A short prayer

A short prayer June 25, 2017

Lord, what is man that you are mindful of him?

Or the son of man that you should care for him?
For you have made him little less than the angels,
setting him over the wonders of Your creation,
to tend and to care for them,
to study them and to learn Your ways.

Lord, make me a worthy steward of Your creation,
guide me in the paths of Your righteousness,
and make me an overflowing vessel of your love.

I composed this prayer piecemeal six years ago as I was recovering from a broken ankle and a bleeding ulcer brought by taking too many aspirin (to deal with the pain from the broken ankle).  It is a pastiche of various scriptural passages.    I used to sit on the edge of the bed in the morning, or sit on the stairs at night (before I levered myself up step by step on my butt), praying pieces of it.  I played with these pieces, and somehow it all came together.  I prayed it for a while on a regular basis, but it slipped away.  But just recently something brought it to mind again.  It is a good prayer to say when I don’t know what else to pray.
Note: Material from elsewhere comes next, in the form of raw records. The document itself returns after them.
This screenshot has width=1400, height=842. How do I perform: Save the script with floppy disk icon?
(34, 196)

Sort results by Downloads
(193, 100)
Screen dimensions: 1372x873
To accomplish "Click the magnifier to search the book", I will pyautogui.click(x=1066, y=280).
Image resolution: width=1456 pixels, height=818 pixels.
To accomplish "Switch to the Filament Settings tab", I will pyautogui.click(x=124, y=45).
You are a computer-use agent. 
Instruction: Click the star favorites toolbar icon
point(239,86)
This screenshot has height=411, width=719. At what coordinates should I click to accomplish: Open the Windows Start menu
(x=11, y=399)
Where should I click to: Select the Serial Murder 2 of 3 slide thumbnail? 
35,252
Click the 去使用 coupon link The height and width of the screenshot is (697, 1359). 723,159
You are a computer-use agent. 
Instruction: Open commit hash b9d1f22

A bit of exegesis on my own prayer:  The praises in the first six lines came first.  The first three lines are from Psalm 8:4;  “angels” is an alternate reading that not all translations use.  The fourth line is also reminiscent of Psalm 8:6, but then it goes in a different direction, replacing “dominion” with stewardship.  Learning God’s ways from His creation also seems to come from the Psalms, though I am not sure which one led to this formulation.  (But compare to Psalm 19:2 and 50:6.)

The petitions I think came about from trying to wrap up the prayer.  Just repeating the praises seemed to be lacking.  The first was an obvious corollary to the praise of being made a steward in the first place:  God, if this is what you want me to do, help me to do it well.  The idea of God’s righteousness appears regularly in the Psalms, but I am not sure why or how I came up with this.  The last petition was modeled on Luke 6:38:

Give and gifts will be given to you; a good measure, packed together, shaken down, and overflowing, will be poured into your lap. For the measure with which you measure will in return be measured out to you.

Love is God’s gift to us, and it seemed worthwhile for a Franciscan to love others to the full measure that God loved me.  What more is there to ask for if I am given all these things?